New research by the Helsinki, Finland-based Centre for Research on Energy and Clean Air (Crea) has suggested that price cap coalition countries increased imports from refined oils sourced from Russian crude by 44% in 2023, compared to the previous year.
It followed a 66% increase in 2022 amid the shake-up of oil trading patterns following Russia’s invasion of Ukraine.
It amounted to €8.5bn ($9.18bn) of imports over 13 months from December 2022 to the end of December 2023, said Crea.
‘Major loophole’
“This major loophole has helped stabilise the price of Russian crude and ensured that extortionate revenues keep flowing back to the Kremlin,” it said in a report.
The figure represents 3% of total refined oil imports to the coalition countries, which includes nations within the European Union, the US, the UK, Japan, Canada and Australia, according to the analysis.
The oil and import ban and price cap measure was first introduced in December 2022. It was aimed at limiting proceeds to the Kremlin while keeping global supplies flowing and led to a major shift in oil trading patterns.
The majority of Russian oil produced before the start of the war two years ago was shipped to customers in Europe. Since then, India and China — which are not part of the price cap scheme — have purchased millions of barrels of cut-price Russian crude.
The Russian-origin crude is processed in refineries and then shipped to countries including G7 members without any breach of the sanctions regime.
G7 shipping firms have no restrictions on hauling the refined oil, despite efforts by campaigners and some EU leaders to bring the trade within the umbrella of the sanctions regime.
Josep Borrell, the European Union’s foreign policy chief, last year called for action to limit the sale into the EU of diesel and gasoline refined in India from Russian-origin crude, claiming it was a “circumvention of sanctions”.

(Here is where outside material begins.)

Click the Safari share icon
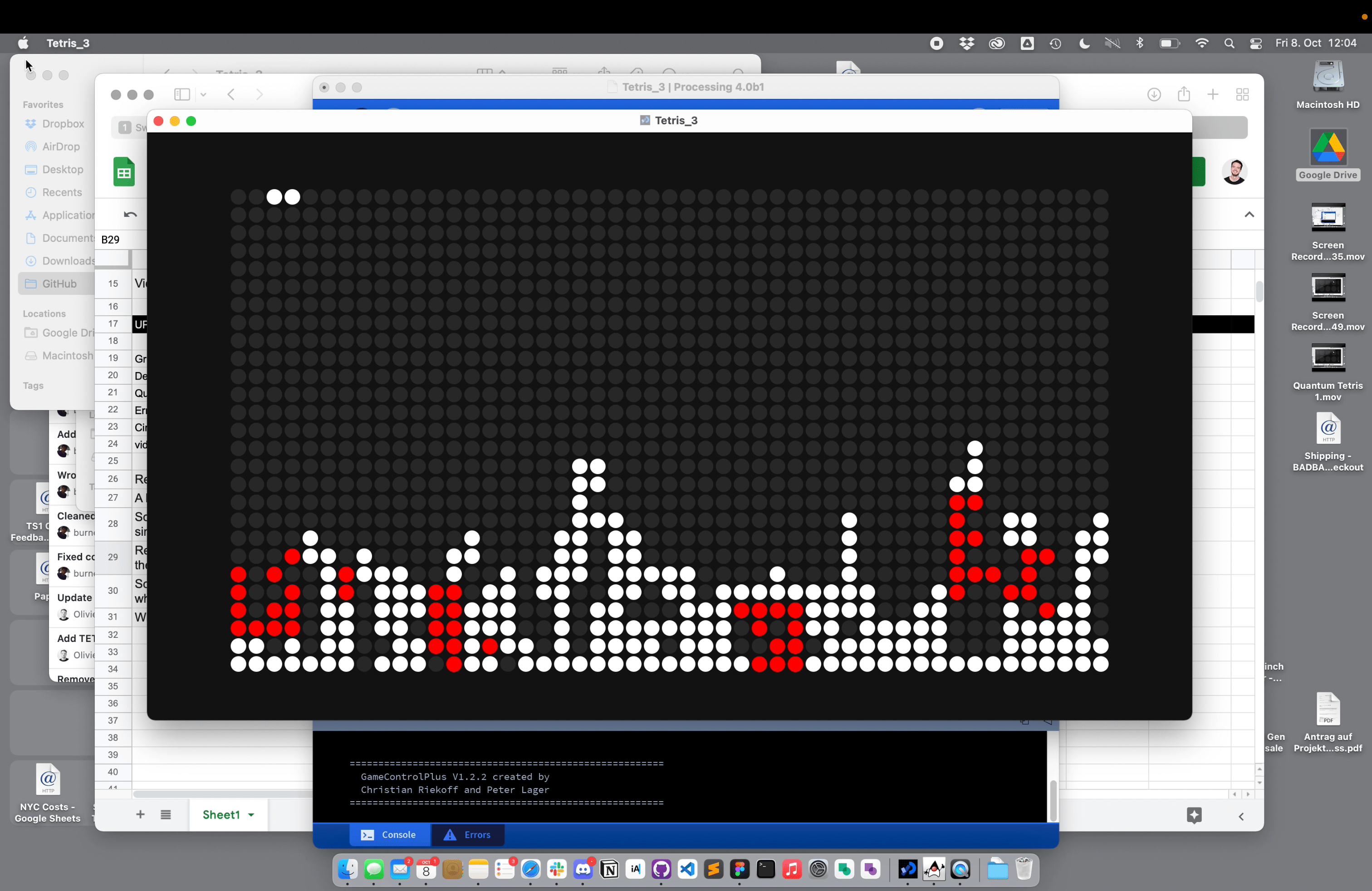The image size is (1372, 891). point(1184,94)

His comments to the Financial Times — which echoed earlier comments by Denmark’s foreign minister Lars Lokke Rasmussen — were made on the eve of a trip to India and were received frostily by New Delhi.
Borrell failed to show up for a briefing at the end of the visit when India’s foreign minister Subrahmanyam Jaishankar pointed out that the oil was not treated as Russian under the EU’s own rules.
The largest amount of the €8.5bn of refined oils identified by Crea came from the Jamnagar refinery in Gujarat, western India. The next four highest-producing refineries for G7 markets were in India and Turkey, according to the Crea data.
It said they included the refinery at Vadinar, India, owned by Nayara Energy. The Russian energy giant is Nayara’s largest shareholder.
The campaigning group has consistently called for tougher sanctions against Russia and also wants tighter compliance with the oil price cap.
The cap allows G7 shipping interests to haul Russian cargoes if barrels are sold for less than $60 for crude and $100 or $45 for refined oil products.
Crea has called for a price cap level of $30 a barrel for Russian crude.